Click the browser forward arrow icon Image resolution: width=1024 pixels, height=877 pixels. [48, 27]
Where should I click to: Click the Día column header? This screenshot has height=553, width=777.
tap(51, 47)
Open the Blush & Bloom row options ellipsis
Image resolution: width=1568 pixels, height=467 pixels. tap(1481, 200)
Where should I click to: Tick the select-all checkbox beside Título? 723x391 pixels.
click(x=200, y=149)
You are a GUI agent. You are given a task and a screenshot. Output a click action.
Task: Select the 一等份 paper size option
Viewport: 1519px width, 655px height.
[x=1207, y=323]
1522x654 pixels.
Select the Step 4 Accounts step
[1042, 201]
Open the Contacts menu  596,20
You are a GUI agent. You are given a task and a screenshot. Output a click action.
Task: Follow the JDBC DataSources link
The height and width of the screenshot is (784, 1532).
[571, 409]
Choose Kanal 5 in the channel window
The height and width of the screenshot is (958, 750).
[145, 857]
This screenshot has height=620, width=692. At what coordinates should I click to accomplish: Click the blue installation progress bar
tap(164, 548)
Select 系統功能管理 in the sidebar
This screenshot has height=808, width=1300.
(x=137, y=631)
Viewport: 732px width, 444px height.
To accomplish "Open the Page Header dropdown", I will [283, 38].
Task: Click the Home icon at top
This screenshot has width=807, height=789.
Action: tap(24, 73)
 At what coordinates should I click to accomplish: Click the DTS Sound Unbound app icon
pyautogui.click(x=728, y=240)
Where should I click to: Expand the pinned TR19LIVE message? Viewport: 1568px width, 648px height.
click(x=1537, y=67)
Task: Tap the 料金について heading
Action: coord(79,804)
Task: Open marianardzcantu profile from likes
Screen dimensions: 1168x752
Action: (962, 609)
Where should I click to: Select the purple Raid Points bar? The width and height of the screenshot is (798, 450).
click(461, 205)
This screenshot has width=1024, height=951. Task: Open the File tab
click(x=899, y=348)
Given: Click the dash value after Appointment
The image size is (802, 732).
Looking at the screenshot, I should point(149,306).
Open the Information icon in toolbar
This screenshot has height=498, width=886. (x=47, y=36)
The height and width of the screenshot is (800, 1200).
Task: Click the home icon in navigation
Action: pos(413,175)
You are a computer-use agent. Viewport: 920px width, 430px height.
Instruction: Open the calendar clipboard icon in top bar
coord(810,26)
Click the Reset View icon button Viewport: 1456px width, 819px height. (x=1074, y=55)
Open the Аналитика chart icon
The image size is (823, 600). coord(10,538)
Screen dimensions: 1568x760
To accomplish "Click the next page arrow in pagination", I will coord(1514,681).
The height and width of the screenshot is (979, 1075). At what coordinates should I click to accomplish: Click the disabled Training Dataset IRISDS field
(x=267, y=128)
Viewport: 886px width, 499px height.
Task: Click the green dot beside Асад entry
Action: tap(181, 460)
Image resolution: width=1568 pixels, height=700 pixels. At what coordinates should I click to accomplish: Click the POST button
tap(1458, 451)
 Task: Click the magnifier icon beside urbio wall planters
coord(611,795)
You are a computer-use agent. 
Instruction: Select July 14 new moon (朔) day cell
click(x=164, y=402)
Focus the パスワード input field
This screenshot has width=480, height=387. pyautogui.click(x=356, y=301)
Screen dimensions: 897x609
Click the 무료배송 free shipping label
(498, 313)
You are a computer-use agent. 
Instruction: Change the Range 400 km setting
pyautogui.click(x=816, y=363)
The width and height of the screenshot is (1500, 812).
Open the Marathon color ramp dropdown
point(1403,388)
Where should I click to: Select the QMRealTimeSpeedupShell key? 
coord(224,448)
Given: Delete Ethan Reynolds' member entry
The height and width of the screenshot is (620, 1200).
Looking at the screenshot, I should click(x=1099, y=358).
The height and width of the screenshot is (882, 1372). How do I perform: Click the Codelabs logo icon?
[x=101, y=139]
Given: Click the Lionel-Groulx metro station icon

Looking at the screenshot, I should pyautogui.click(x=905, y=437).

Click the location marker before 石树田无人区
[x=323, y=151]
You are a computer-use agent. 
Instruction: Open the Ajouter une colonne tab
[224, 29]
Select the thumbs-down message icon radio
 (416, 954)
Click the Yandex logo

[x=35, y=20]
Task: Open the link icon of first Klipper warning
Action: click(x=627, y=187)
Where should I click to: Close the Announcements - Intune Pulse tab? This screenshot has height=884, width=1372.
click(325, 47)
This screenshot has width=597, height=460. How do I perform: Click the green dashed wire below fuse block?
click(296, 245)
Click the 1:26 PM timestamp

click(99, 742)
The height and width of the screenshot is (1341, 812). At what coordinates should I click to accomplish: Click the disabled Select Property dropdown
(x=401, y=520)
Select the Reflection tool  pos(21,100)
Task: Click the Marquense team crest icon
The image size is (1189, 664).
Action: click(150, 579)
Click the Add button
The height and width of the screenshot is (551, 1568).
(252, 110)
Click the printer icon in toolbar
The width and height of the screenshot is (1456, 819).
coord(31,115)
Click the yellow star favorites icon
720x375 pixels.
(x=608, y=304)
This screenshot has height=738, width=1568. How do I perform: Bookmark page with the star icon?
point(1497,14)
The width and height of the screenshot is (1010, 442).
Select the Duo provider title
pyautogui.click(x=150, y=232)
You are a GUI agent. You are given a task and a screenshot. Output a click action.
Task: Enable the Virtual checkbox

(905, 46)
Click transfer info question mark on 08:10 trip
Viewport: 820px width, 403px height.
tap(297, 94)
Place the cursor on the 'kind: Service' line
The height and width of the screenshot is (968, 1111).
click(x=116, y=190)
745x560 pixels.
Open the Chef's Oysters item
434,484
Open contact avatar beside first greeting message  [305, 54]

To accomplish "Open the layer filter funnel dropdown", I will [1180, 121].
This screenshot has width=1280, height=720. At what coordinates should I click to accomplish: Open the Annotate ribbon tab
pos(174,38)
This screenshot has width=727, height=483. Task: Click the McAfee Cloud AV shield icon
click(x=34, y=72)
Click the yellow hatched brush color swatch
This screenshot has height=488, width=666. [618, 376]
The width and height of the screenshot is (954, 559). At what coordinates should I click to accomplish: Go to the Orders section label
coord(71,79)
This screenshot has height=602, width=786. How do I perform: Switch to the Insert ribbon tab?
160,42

────────

= ABOUT THIS EXERCISE =
Copy exactly, word for word, the line with "This screenshot has height=738, width=1568." through the final line of the listing.

= RESULT OF THIS TASK =
This screenshot has height=738, width=1568. How do I perform: Bookmark page with the star icon?
point(1497,14)
The width and height of the screenshot is (1010, 442).
Select the Duo provider title
pyautogui.click(x=150, y=232)
You are a GUI agent. You are given a task and a screenshot. Output a click action.
Task: Enable the Virtual checkbox

(905, 46)
Click transfer info question mark on 08:10 trip
Viewport: 820px width, 403px height.
tap(297, 94)
Place the cursor on the 'kind: Service' line
The height and width of the screenshot is (968, 1111).
click(x=116, y=190)
745x560 pixels.
Open the Chef's Oysters item
434,484
Open contact avatar beside first greeting message  [305, 54]

To accomplish "Open the layer filter funnel dropdown", I will [1180, 121].
This screenshot has width=1280, height=720. At what coordinates should I click to accomplish: Open the Annotate ribbon tab
pos(174,38)
This screenshot has width=727, height=483. Task: Click the McAfee Cloud AV shield icon
click(x=34, y=72)
Click the yellow hatched brush color swatch
This screenshot has height=488, width=666. [618, 376]
The width and height of the screenshot is (954, 559). At what coordinates should I click to accomplish: Go to the Orders section label
coord(71,79)
This screenshot has height=602, width=786. How do I perform: Switch to the Insert ribbon tab?
160,42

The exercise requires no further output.